Kinahan

SDB Popularity Ranking: 13958

Last name: Kinahan

SDB Popularity ranking: 13958

This is a famous Scottish and sometimes Irish, clan surname. Recorded in a large number of spellings including Cunningham, Cuninghame, Cunninghame, Coningham (Scottish), and Conningham, Conaghan, Cunihan, and Kinahan (Irish), it is of medieval origin, with a possible dash of French. It is locational from Cunninghame, a manor near the town of Kilmarnock, and also a former territorial division of the county of Ayrshire. The place name is first recorded as Cunegan in the year 1153, the spelling being British (pre-Roman) of uncertain origin. The main branch of the family trace their ancestry back to a knight called Wernebald. He was in the service of Hugh de Morville, a Norman French settler, and from him Wenebald obtained the lease of the manor of Cunningham in the 12th century. Early recordings from this time include Alexander de Kuningham, in the charters of North Berwickshire, in 1190, and William de Cuningham, the vicar of Dundonald in 1403. Notable bearers of the name were William Cunningham, earl of Glencairn and Lord High Treasurer of Scotland, in 1526; and Sir Charles Cunningham (1755 - 1834). He was the first lieutenant of HMS Hinchingbroke, and served with Horatio Nelson in 1779. George Henry Kinahan (1820 - 1909) was a famous geologist, whilst Admiral Lord Cunningham was the commander of the British naval forces in the Mediterannean in the Second World War (1939 - 1945).

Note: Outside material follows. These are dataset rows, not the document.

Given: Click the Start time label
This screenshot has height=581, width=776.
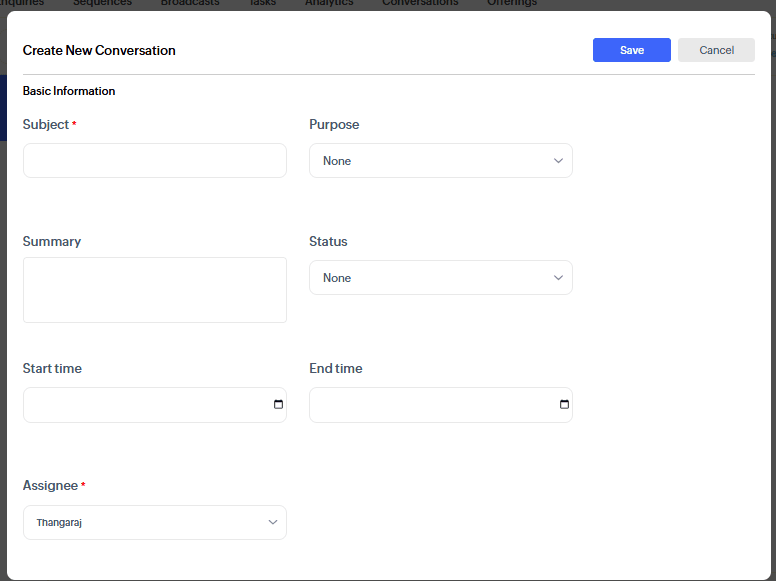Looking at the screenshot, I should 52,369.

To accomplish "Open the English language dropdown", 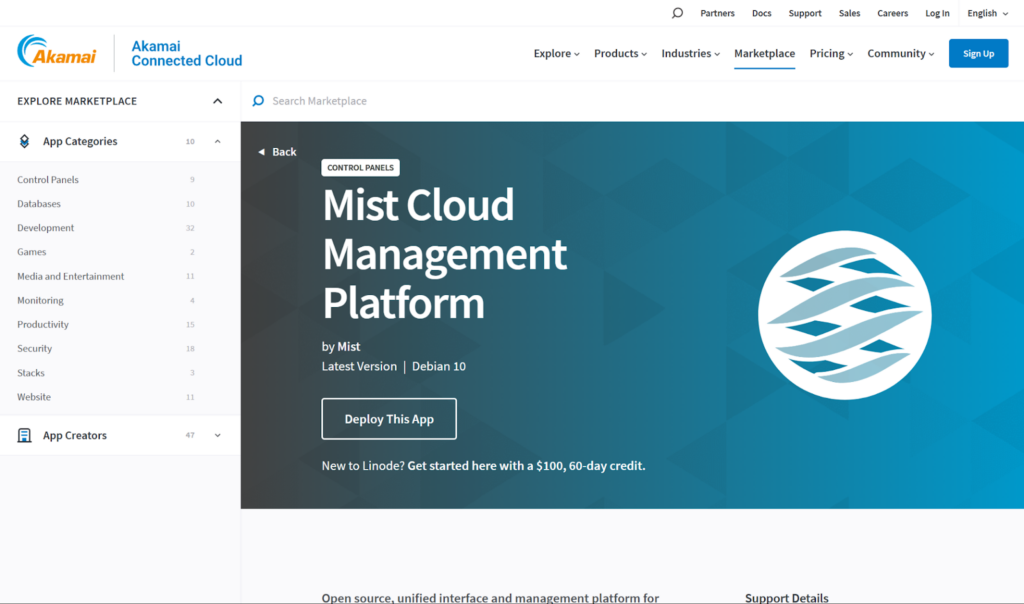I will point(986,13).
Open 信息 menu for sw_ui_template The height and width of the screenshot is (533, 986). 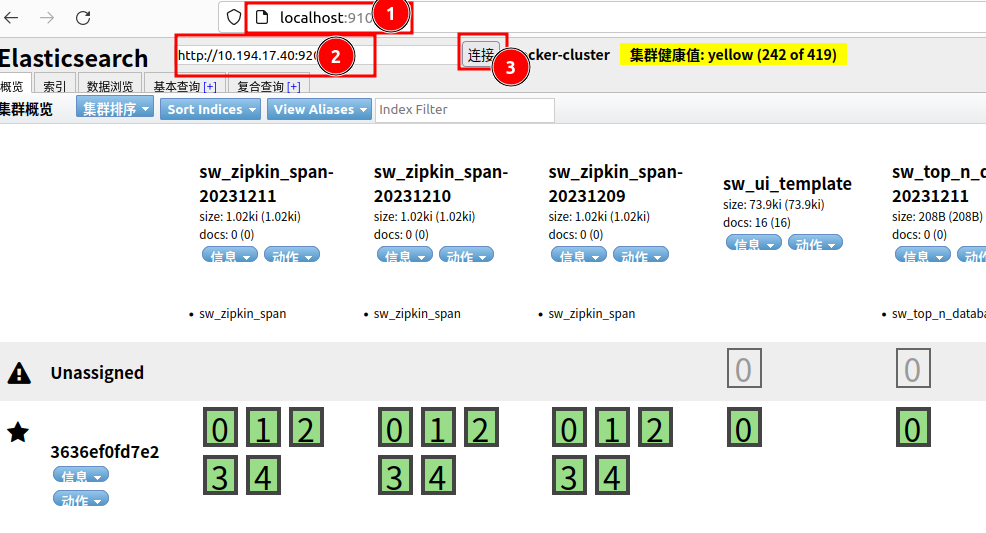pos(753,243)
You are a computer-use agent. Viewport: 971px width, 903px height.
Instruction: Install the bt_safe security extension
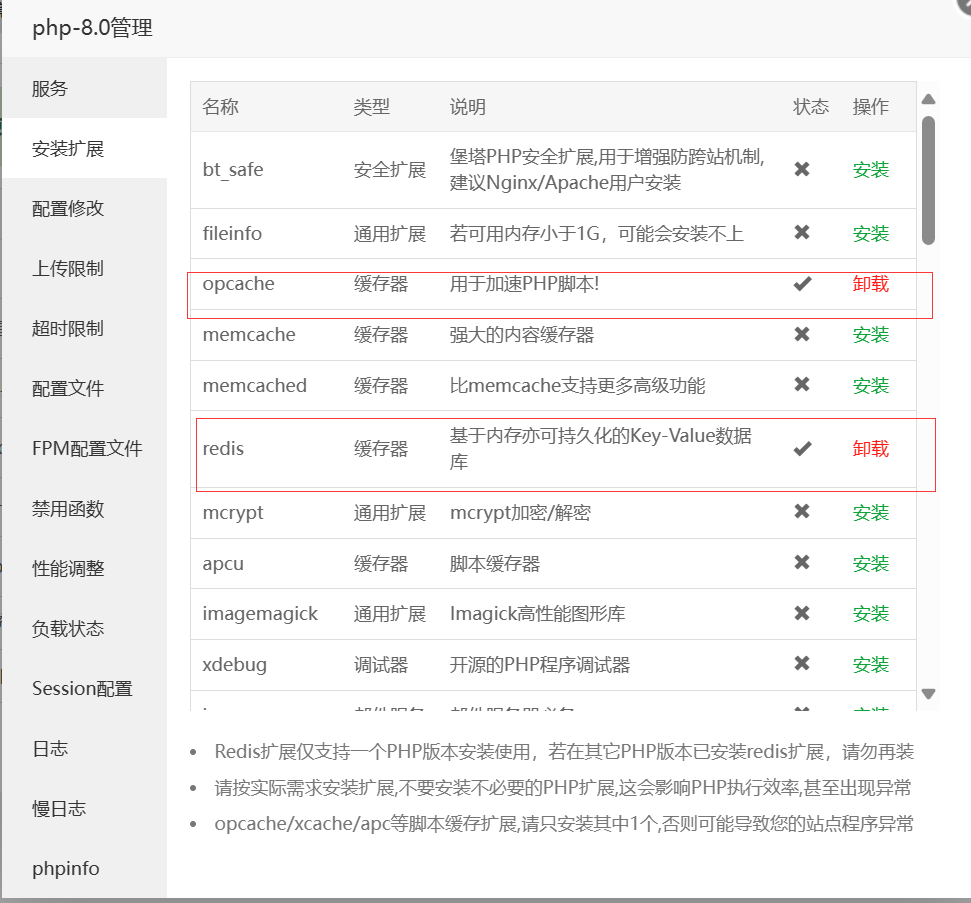tap(870, 170)
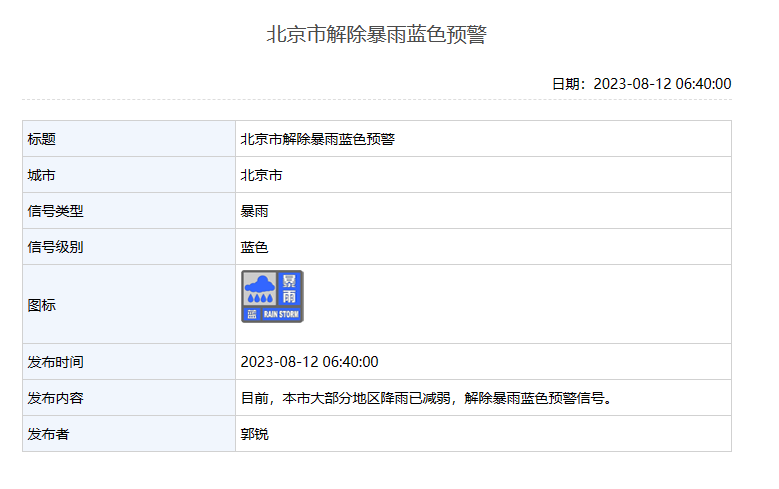Select the 发布内容 label cell
The height and width of the screenshot is (489, 779).
[55, 398]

The coat of arms borne by the earls of Glencairn has the blazon of a silver shield charged with a black shakefork, the crest being a silver unicorn's head couped, the motto "Over fork over". The first recorded spelling of the family name is shown to be that of Richard de Cunningham. This was dated 1210, in the "Ancient Records of the Scots Peerage", during the reign of King William of Scotland, known as "The Lion", 1165 - 1214.